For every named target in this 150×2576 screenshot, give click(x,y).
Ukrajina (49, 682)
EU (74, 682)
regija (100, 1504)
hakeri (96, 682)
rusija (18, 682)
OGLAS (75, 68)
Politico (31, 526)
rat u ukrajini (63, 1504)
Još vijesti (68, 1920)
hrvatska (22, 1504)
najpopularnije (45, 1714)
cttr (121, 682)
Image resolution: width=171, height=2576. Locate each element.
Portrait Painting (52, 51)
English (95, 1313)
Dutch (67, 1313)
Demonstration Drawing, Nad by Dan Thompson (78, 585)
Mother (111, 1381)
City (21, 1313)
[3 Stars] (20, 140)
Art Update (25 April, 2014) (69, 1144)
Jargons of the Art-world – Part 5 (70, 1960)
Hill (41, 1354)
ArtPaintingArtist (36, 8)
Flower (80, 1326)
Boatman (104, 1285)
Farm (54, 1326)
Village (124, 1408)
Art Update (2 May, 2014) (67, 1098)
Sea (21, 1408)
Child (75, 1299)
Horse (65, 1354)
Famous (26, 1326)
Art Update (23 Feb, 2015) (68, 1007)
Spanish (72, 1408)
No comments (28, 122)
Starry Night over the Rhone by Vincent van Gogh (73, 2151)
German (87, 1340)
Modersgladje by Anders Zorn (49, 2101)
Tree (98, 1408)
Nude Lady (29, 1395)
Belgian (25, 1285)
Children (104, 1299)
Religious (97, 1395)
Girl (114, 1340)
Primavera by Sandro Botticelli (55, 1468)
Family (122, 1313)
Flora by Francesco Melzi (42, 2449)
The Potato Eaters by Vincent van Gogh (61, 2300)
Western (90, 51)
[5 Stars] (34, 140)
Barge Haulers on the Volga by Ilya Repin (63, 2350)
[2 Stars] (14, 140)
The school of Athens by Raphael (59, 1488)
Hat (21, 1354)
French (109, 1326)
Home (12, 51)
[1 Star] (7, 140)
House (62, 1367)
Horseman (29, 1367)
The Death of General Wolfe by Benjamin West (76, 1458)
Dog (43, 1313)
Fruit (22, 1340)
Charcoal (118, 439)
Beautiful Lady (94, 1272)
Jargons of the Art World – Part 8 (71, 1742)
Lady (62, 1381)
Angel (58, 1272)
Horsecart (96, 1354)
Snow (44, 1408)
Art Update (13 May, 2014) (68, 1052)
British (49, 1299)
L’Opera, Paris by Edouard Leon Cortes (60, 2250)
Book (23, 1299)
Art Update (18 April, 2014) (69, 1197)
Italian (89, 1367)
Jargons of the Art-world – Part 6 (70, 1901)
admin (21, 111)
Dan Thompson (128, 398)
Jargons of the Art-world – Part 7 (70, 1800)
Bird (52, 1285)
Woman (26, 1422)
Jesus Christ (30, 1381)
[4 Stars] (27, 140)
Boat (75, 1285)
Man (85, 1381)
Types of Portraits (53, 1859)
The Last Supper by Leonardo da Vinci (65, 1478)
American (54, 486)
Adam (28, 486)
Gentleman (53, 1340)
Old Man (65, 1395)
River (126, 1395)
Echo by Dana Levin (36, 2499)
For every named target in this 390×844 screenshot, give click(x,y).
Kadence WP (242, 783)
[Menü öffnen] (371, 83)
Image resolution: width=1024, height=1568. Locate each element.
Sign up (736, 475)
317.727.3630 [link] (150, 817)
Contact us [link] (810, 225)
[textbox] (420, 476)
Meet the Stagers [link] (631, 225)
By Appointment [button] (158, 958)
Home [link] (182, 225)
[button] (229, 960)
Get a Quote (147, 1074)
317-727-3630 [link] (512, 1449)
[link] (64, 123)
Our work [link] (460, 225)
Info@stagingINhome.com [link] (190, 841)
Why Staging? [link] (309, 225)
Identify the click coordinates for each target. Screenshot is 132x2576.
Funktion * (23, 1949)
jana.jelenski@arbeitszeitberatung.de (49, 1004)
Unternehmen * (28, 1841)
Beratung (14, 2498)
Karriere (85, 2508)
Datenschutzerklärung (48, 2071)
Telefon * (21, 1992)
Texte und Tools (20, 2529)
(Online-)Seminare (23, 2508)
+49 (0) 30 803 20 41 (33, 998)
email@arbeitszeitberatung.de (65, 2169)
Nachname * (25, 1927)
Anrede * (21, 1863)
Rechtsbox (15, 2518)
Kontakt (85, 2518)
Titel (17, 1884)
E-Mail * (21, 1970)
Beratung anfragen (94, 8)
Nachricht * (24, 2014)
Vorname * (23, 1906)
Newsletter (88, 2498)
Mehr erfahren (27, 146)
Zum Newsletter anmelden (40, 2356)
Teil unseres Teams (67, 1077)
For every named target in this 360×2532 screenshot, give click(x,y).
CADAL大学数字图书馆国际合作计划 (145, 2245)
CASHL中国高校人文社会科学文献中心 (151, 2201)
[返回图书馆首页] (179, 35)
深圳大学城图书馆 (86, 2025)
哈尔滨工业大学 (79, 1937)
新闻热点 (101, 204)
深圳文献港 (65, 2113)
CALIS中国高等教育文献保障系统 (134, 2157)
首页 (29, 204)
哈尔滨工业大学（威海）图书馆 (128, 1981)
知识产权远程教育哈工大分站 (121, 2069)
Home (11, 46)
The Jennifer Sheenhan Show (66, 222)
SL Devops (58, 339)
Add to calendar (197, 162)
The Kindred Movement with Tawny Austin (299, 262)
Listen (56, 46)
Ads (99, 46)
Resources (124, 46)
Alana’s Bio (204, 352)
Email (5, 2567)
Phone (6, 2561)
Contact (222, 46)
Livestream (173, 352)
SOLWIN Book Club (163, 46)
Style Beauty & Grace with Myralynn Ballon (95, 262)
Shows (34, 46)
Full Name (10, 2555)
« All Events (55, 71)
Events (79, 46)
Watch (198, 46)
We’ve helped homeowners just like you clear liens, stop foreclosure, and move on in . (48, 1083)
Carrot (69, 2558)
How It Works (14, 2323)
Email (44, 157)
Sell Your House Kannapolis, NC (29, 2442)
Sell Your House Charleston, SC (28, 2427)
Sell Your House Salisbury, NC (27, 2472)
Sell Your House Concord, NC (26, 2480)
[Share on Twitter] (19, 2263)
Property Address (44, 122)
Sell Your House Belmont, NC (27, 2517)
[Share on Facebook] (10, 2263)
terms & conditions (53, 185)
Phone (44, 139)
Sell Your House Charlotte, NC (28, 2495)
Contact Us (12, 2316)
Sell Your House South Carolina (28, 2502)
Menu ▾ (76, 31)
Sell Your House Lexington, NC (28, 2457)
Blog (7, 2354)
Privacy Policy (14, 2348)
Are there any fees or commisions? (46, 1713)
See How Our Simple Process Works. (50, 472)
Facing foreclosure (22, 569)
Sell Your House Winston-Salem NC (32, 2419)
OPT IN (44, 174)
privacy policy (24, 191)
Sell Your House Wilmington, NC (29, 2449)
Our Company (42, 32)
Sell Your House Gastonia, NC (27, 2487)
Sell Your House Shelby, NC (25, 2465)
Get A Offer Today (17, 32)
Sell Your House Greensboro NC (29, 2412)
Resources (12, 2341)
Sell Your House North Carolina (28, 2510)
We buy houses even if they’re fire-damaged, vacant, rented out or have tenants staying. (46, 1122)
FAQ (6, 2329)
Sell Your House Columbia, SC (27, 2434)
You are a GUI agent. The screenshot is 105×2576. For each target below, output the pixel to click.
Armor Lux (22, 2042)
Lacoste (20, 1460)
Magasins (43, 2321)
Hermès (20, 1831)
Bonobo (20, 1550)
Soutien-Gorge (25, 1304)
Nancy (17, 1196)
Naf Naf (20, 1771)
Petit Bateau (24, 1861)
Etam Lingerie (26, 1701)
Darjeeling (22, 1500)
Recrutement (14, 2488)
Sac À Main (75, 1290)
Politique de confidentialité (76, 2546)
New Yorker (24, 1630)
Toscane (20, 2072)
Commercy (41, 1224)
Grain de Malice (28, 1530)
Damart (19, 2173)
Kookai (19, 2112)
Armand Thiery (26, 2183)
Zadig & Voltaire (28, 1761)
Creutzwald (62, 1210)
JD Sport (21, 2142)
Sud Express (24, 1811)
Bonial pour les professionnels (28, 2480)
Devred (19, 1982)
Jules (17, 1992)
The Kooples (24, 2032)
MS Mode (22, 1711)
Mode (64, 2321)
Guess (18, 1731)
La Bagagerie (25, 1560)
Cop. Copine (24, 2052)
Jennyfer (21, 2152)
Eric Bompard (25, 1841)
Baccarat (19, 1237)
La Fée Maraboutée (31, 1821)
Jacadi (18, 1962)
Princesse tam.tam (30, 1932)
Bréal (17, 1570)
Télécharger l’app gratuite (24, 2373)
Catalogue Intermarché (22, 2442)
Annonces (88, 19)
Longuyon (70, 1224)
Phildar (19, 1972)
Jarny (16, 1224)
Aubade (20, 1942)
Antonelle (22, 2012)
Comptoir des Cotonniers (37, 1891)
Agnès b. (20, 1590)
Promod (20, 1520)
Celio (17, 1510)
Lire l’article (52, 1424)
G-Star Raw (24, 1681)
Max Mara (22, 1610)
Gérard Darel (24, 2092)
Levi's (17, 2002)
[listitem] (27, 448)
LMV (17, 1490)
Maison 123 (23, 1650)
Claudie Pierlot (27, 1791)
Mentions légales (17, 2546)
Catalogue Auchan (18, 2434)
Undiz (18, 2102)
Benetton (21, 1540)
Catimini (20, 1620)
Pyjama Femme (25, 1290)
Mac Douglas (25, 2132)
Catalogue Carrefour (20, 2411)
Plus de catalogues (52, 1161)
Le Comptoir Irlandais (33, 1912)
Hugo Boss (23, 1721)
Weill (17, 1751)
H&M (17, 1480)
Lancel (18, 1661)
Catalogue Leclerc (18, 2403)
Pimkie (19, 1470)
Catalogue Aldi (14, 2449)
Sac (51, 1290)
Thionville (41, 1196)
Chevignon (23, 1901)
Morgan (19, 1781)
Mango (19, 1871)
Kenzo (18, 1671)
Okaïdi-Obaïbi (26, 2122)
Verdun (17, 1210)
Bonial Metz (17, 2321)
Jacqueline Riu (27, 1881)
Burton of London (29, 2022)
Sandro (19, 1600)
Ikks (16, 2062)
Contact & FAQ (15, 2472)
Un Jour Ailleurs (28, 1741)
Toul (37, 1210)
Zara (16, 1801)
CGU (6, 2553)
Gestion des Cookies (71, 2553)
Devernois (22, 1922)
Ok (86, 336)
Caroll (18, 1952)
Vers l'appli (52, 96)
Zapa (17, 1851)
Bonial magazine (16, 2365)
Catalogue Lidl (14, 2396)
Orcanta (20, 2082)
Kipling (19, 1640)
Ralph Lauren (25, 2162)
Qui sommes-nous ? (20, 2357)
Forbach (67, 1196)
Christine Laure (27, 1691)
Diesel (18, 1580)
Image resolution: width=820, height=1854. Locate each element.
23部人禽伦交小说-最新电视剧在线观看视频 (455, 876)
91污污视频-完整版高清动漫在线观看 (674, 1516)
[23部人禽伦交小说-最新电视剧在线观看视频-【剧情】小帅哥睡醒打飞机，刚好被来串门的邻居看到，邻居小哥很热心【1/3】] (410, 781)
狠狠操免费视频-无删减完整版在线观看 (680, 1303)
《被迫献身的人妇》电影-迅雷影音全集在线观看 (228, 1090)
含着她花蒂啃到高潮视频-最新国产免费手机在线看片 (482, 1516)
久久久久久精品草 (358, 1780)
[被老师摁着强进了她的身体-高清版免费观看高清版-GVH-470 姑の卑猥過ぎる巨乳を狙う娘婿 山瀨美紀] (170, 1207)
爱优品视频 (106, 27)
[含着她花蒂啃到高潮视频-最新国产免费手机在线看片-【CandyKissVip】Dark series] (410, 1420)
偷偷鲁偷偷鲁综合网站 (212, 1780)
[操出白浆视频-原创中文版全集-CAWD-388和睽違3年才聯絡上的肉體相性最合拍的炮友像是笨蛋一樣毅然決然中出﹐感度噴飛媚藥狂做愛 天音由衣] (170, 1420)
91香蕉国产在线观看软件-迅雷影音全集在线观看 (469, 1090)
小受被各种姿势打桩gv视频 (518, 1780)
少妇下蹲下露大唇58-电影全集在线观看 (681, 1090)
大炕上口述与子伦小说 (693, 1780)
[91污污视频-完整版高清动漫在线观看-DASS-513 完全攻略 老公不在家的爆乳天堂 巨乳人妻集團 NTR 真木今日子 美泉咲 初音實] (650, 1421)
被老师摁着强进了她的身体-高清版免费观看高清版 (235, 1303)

What is needed: Your response should consist solely of the lines from the one containing "Vers l'appli (52, 96)" to the end of the entries, both ends included, exactly as they appear.

Problem solution:
Vers l'appli (52, 96)
Zapa (17, 1851)
Bonial magazine (16, 2365)
Catalogue Lidl (14, 2396)
Orcanta (20, 2082)
Kipling (19, 1640)
Ralph Lauren (25, 2162)
Qui sommes-nous ? (20, 2357)
Forbach (67, 1196)
Christine Laure (27, 1691)
Diesel (18, 1580)
Image resolution: width=820, height=1854. Locate each element.
23部人禽伦交小说-最新电视剧在线观看视频 (455, 876)
91污污视频-完整版高清动漫在线观看 (674, 1516)
[23部人禽伦交小说-最新电视剧在线观看视频-【剧情】小帅哥睡醒打飞机，刚好被来串门的邻居看到，邻居小哥很热心【1/3】] (410, 781)
狠狠操免费视频-无删减完整版在线观看 (680, 1303)
《被迫献身的人妇》电影-迅雷影音全集在线观看 (228, 1090)
含着她花蒂啃到高潮视频-最新国产免费手机在线看片 (482, 1516)
久久久久久精品草 (358, 1780)
[被老师摁着强进了她的身体-高清版免费观看高清版-GVH-470 姑の卑猥過ぎる巨乳を狙う娘婿 山瀨美紀] (170, 1207)
爱优品视频 (106, 27)
[含着她花蒂啃到高潮视频-最新国产免费手机在线看片-【CandyKissVip】Dark series] (410, 1420)
偷偷鲁偷偷鲁综合网站 (212, 1780)
[操出白浆视频-原创中文版全集-CAWD-388和睽違3年才聯絡上的肉體相性最合拍的炮友像是笨蛋一樣毅然決然中出﹐感度噴飛媚藥狂做愛 天音由衣] (170, 1420)
91香蕉国产在线观看软件-迅雷影音全集在线观看 (469, 1090)
小受被各种姿势打桩gv视频 (518, 1780)
少妇下蹲下露大唇58-电影全集在线观看 (681, 1090)
大炕上口述与子伦小说 (693, 1780)
[91污污视频-完整版高清动漫在线观看-DASS-513 完全攻略 老公不在家的爆乳天堂 巨乳人妻集團 NTR 真木今日子 美泉咲 初音實] (650, 1421)
被老师摁着强进了她的身体-高清版免费观看高清版 (235, 1303)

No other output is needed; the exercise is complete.